*Assignment*. In the records below, find the line that holds "Task: Click the Indirizzo di prova field". Restate it and every later line exactly, stopping at the end and skipping pictures.

(Collected data entries)

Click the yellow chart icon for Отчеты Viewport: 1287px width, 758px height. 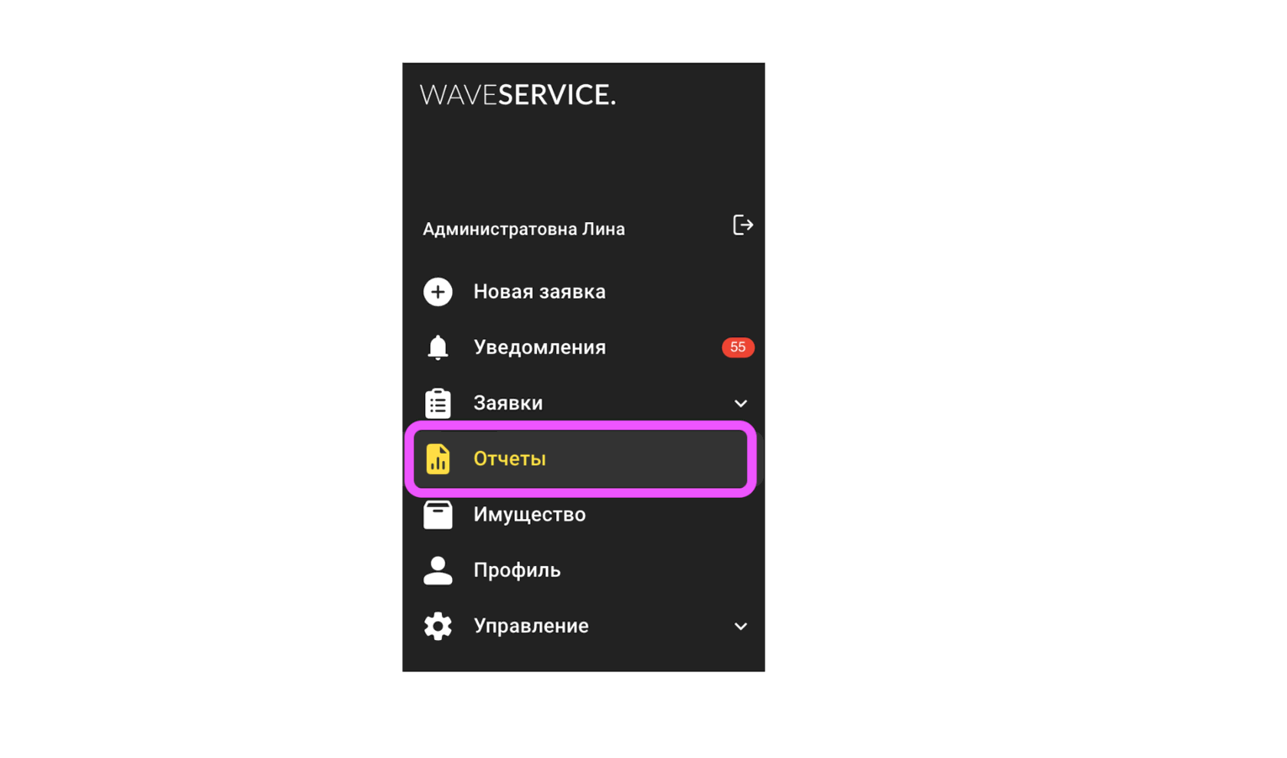click(438, 459)
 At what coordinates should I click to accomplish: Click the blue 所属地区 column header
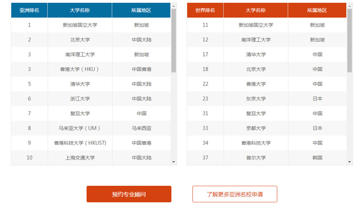pyautogui.click(x=141, y=10)
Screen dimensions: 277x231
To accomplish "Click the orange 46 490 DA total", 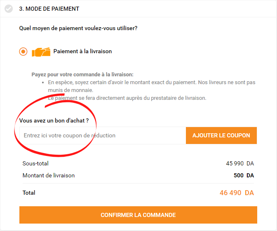I will (x=237, y=193).
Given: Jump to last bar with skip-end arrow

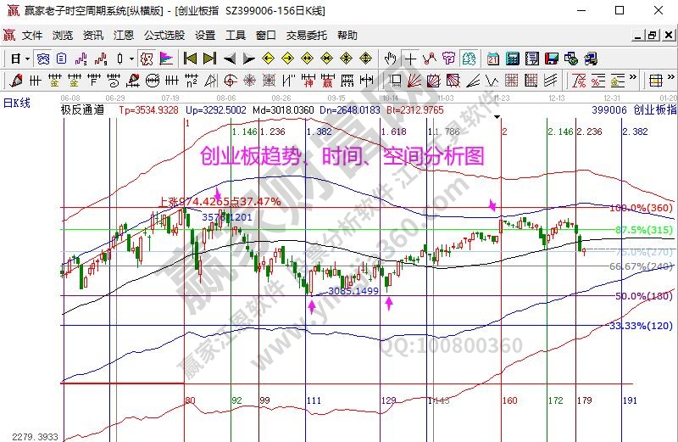Looking at the screenshot, I should pos(209,59).
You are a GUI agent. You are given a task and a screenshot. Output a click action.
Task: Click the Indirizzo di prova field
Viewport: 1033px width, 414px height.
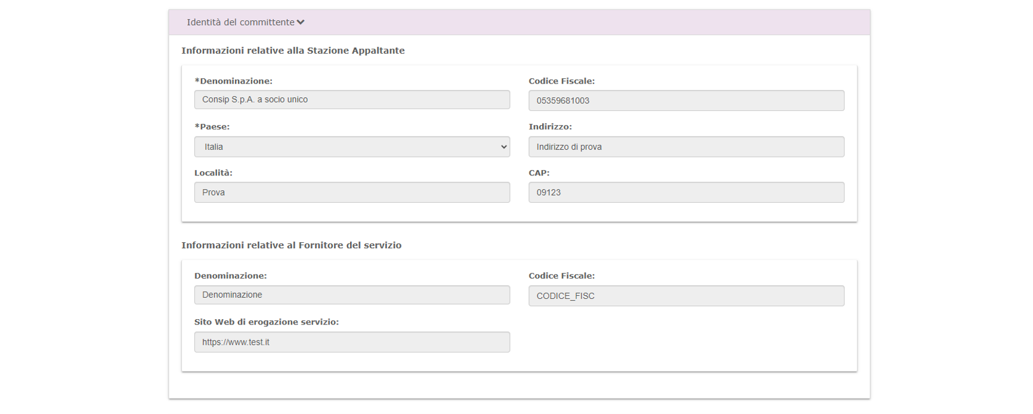pos(686,147)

*Answer to this task*.
Task: Click the Indirizzo di prova field
Viewport: 1033px width, 414px height.
pos(686,147)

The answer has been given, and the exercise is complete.